**ЦИТИРУЕМЫЙ ОТРЫВОК**
Конечно, свою первоначальную функцию номинативности мат тоже выполняет: в конце концов эти четыре слова означают мужской половой орган, женский половой орган, сексуальный акт и женщину легкого поведения. Но эта функция далеко не самая главная. Мат решает задачи многообразных нарушений речевого этикета, таким образом создавая некий квазиязык и даже надкультуру. Мат обслуживает конформистские тенденции в обществе: приехавший в колхоз интеллигент охотно матерится, приводя в изумление даже крестьян — зачем это он. Мат закрепляет на языковом уровне нонконформизм: тот же интеллигент может выражать свой социальный протест в беседе с партийным функционером именно таким способом. Мат заменяет отсутствующую мужественность, придавая оттенок суперменства похвальбе или угрозам. Мат делает взрослее юношу в компании мужчин. Мат, или намек на него, разрушает литературный стереотип: например, в любовном признании. Мат отражает общую тенденцию маскулинизации женщин не хуже брюк или профессии летчика.
Такая универсальность делает русский мат не частной проблемой языка, а равноправным языком, подобно тому, как карнавальная культура сосуществует рядом с культурой "обычной".
Все перечисленные выше функции, как и функция оскорбления, при всей своей расплывчатости имеют смысл. Но главная область использования мата смысла лишена вовсе: это компенсация речевого бессилия. Стоит прислушаться к детской речи — она состоит в основном из слов «вот», "значит", "это".
У взрослых вместо «вот» — мат. Рефлекторный, как почесывание, мат заменил собой нормативную речь благодаря своим уникальным свойствам. Если короткое, внятное слово может обозначать все что угодно и употребляться как угодно, то почему нужно прибегать к каким-то иным словам?!
Мат максимально освобожден от семантики, а значит — от идеологической нагрузки и таким образом являет собой высшую потенцию языка.
Это как бы чистое искусство, не ставящее себе никаких задач, кроме простого произнесения.
И в этом — залог его вечного и плодотворного существования. Идею мата может убить только абсолютная свобода — тогда он лишится своей питательной среды. Но такое вряд ли осуществится на нашей родине — ни хуя не выйдет.
Глава 3. ВПЕРЕД НА ЗАПАД!
Мы принадлежим к поколению транзитных пассажиров. Нам поневоле близки слова с чужими корнями — вокзал, перрон, плацкарта. И мы старательно изучаем расписание, чтобы узнать, где, наконец, закончится наш долгий и неосмысленный путь. Чтобы из пункта А попасть в пункт Б, недостаточно успеть на трамвай. Для этого необходимо измениться настолько, чтобы удивленные пассажиры перестали узнавать попутчика. Сесть, например, белым, а приехать негром. Перемещение без внутренних трансформаций — физическая абстракция. Передвигаться нужно не только с детьми и скарбом, но и телом, и душой, и привычками. Когда растеряется на долгих перегонах скарб, вырастут дети, и, наконец, поменяются тело, душа и привычки, цель алхимического перемещения будет достигнута. Один человек переместится в другого. Эмиграция закончится, начнется жизнь. Но к этому времени мы уже не сможем узнать себя на дорожных фотографиях: "Вот это — я с первой машиной. Тут мы впервые посетили Флориду. А тут наш Сэмми еще ходит в иешиву". Наверное, к тому времени мы будем дарить новичкам доллар на счастье и за это рассказывать, как начинали с нуля, зато теперь, слава Богу, все есть — и дом, и проперти, и у мальчиков свой бизнес.

**ЗАДАНИЕ A**
Что в отрывке названо главной областью использования мата?
**ЗАДАНИЕ B**
Перепишите слово в слово фрагмент отрывка от «Это как бы чистое» до «хуя не выйдет.» включительно.
**ЗАДАНИЕ C**
Продолжите отрывок о мате и эмиграции, начав сразу после его последнего предложения.
Данные здесь не понадобятся.

**ФРАГМЕНТ ДАННЫХ**
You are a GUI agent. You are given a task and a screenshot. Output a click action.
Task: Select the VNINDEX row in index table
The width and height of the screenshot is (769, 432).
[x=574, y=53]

**ОТВЕТ A**
Компенсация речевого бессилия.

**ОТВЕТ B**
Это как бы чистое искусство, не ставящее себе никаких задач, кроме простого произнесения.
И в этом — залог его вечного и плодотворного существования. Идею мата может убить только абсолютная свобода — тогда он лишится своей питательной среды. Но такое вряд ли осуществится на нашей родине — ни хуя не выйдет.

**ОТВЕТ C**
Возможно, это и есть цель и замысел. Но как бы ни был сиятелен финал такого всеобщего проспорили, путь к нему куда увлекательней. Историки считают, что труднее всего приходится народам, страны которых лишены естественных границ — морей, гор, пустынь. Беспрерывное расширение России лишило ее не только природных преград, но и соседей. Там, где кончалась Россия, начиналось минное поле, колючая проволока, люди с песьими головами. Русский человек чаше всего попадал за рубеж в составе оккупационной армии — атамана Ермака, генерала Ермолова, маршала Жукова. От этой, давно укоренившейся привычки, осталось неистовое стремление к загранице. Настолько неистовое, что часто страсть соединялась с ненавистью.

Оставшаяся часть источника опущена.